Marcella – Salve volevo un’ informazione relativa al congedo matrimoniale. L’art 15 comma 3 del ccnl, afferma ke il docente può usufruire del congedo Da 1 settimana prima fino a 2 mesi dopo il matrimonio…Vorrei capire se  accordandosi con il DS sia comunque possibile usufruire di 10 giorni del congedo prima del matrimonio e 5 in seguito? Inoltre se durante il Congedo dovessero esserci corsi di formazione  relativi all’anno di prova, l’assenza sarebbe giustificata? Grazie.

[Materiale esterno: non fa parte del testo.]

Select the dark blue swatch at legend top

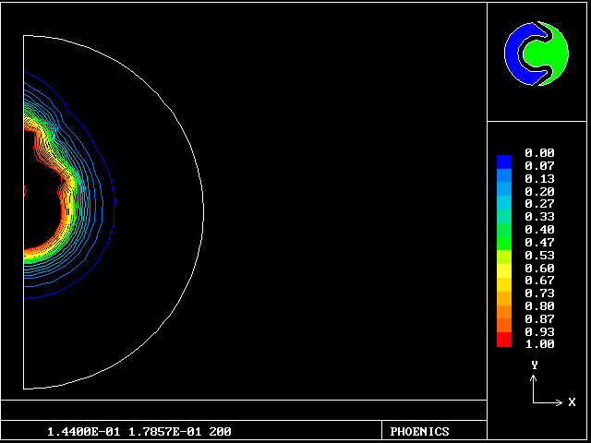point(503,162)
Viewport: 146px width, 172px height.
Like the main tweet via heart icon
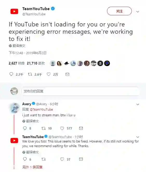coord(49,74)
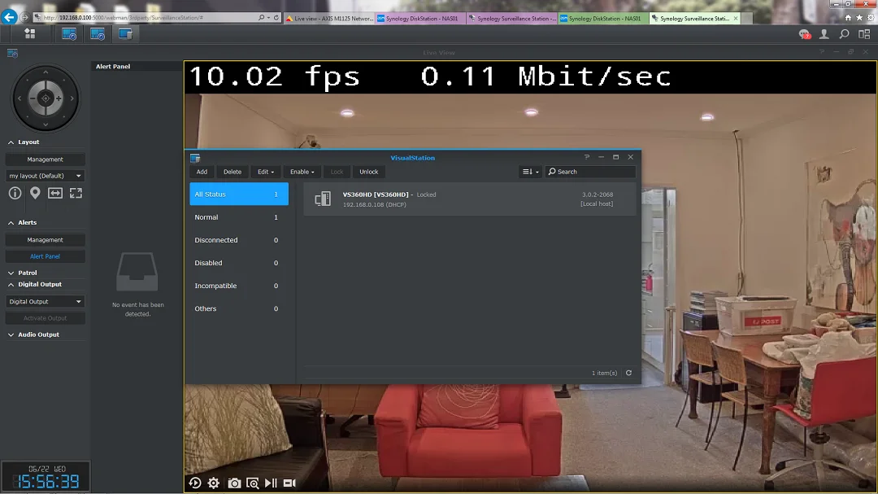
Task: Click the digital zoom magnifier icon
Action: point(253,483)
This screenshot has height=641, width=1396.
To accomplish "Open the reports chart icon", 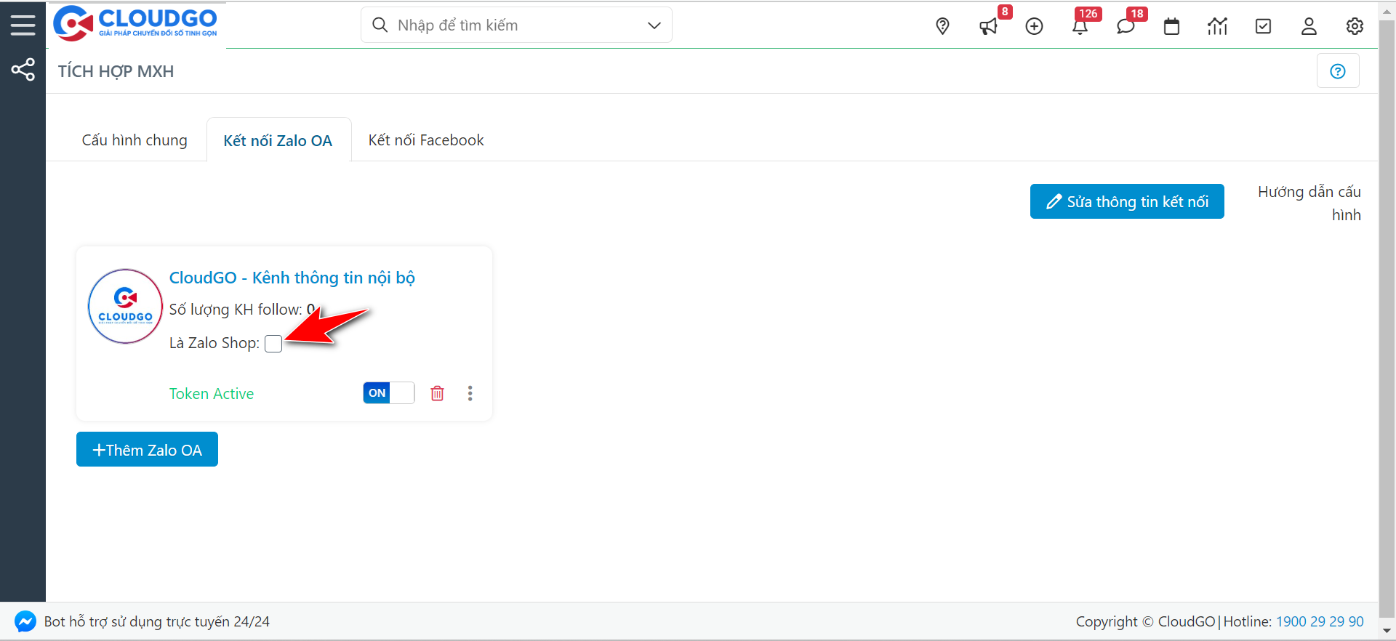I will coord(1217,27).
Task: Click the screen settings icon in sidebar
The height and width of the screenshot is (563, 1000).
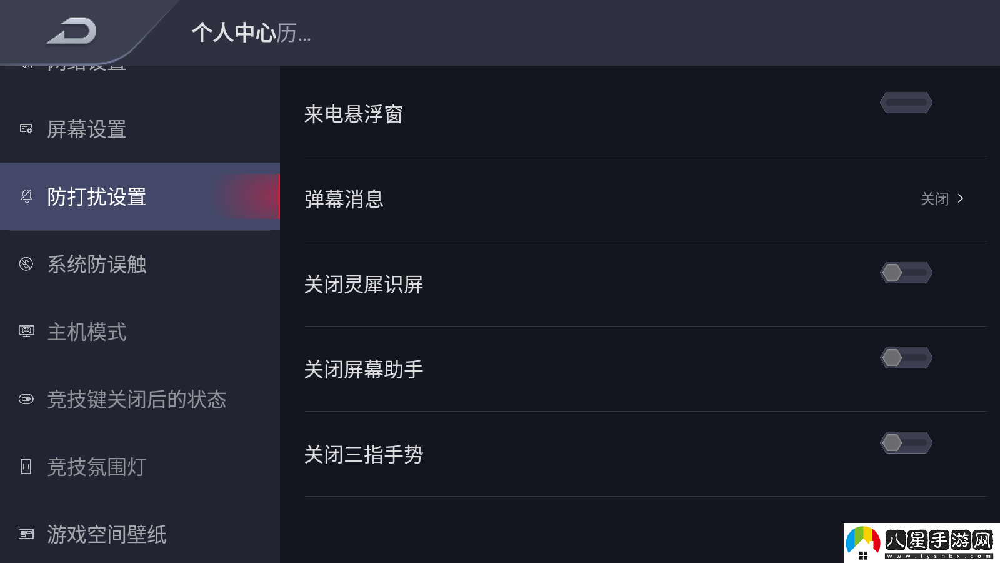Action: click(26, 129)
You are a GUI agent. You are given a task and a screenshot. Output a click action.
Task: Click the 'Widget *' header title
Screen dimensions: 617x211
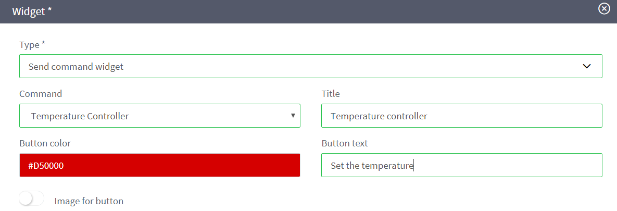pyautogui.click(x=32, y=11)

Paolo Pizzo – Gentilissima Marcella,

L’art. 15 comma 3 del CCNL comparto Scuola prevede che il personale docente, educativo ed ATA assunto a tempo indeterminato ha diritto ad un permesso retribuito continuativo e non fraziona­bile di quindici giorni che decorrono dalla data indicata dal dipendente stesso e comunque in uno spazio temporale compreso tra una settimana prima e due mesi successivi al matrimonio stesso; nel periodo, continuativo e non frazionabile, si conteggiano tutti i giorni ricadenti all’interno dello stesso anche non lavorativi e festivi.

Si precisa che i 15 giorni non possono essere frazionati ma devono essere fruiti in maniera consecutiva, comprendo necessariamente i sabati, le domeniche e/o eventuali feste infrasettimanali.

La parola “consecutivi” contenuta nell’attuale art. 15/3 non lascia infatti spazio a fraintendimenti o interpretazioni.

Per ciò che riguarda eventuali corsi organizzati durante il periodo di fruizione del congedo nessun giorno dovrà essere recuperato e il docente si intende giustificato (per i corsi organizzati dagli UST/USR si può effettuare una percentuale di assenza rispetto alle ore programmate. Per ogni altra esigenza è possibile concordare modalità e recuperi con gli Organizzatori del corso).